--- RECORDS PROVIDED ---

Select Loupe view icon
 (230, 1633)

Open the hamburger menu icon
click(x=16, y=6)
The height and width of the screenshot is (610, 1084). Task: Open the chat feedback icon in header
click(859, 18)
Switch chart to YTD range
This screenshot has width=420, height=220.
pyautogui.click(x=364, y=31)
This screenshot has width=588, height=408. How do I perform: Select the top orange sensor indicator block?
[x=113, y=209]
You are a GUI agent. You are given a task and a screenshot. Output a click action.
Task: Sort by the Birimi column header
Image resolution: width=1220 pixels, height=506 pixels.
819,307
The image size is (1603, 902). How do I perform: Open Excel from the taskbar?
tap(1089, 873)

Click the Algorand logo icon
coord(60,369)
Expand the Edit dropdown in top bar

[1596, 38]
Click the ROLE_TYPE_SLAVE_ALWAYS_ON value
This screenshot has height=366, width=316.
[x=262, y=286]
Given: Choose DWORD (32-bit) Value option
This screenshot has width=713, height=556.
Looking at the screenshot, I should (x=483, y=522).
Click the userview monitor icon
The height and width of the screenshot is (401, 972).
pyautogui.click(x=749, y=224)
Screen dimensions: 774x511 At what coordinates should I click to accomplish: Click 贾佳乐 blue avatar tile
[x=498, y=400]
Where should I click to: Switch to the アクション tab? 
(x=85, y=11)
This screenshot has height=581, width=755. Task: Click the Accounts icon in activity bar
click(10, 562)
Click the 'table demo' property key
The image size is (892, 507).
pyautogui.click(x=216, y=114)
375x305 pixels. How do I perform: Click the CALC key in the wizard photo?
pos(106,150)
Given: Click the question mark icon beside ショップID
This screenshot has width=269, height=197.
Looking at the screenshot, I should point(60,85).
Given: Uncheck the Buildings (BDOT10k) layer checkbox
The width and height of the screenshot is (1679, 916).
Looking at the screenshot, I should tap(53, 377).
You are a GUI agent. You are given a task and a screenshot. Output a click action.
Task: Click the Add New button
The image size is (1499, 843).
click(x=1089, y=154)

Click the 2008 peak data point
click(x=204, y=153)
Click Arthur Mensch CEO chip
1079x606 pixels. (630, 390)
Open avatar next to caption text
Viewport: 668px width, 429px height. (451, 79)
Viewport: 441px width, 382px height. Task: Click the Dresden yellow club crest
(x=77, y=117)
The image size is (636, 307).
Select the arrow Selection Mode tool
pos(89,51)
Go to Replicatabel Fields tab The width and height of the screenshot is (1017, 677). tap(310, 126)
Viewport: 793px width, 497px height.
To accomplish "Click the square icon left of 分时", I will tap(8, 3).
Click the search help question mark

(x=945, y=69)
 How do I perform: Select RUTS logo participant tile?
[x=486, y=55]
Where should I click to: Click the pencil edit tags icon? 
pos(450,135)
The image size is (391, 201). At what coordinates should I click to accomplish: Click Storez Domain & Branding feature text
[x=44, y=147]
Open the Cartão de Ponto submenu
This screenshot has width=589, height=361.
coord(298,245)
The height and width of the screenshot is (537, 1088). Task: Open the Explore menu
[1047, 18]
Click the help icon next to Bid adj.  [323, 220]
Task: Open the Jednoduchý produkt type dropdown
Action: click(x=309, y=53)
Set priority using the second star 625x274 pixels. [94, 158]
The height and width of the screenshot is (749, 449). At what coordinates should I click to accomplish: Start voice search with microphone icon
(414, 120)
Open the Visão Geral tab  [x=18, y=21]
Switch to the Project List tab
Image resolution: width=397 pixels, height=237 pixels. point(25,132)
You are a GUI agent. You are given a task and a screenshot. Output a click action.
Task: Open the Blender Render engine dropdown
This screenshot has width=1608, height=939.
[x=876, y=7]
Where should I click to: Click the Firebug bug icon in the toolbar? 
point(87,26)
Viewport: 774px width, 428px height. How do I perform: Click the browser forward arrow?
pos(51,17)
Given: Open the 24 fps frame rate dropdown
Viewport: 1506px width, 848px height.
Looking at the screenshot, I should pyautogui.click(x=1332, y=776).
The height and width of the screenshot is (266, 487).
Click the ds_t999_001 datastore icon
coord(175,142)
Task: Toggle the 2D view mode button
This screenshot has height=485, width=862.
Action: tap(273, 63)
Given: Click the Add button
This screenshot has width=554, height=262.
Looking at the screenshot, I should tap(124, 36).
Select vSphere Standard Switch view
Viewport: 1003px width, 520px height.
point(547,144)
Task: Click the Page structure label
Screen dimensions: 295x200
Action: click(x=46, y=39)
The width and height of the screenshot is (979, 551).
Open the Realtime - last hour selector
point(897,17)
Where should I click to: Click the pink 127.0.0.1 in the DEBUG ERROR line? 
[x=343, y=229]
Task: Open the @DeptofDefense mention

---

▶ [THE PROBLEM] Please rewrite the rows from the start through the line with "pyautogui.click(x=364, y=31)", replacing "icon" with "button" and leaving everything else unchanged.

▶ [THE RESULT]
Select Loupe view button
 (230, 1633)

Open the hamburger menu button
click(x=16, y=6)
The height and width of the screenshot is (610, 1084). Task: Open the chat feedback button in header
click(859, 18)
Switch chart to YTD range
This screenshot has width=420, height=220.
pyautogui.click(x=364, y=31)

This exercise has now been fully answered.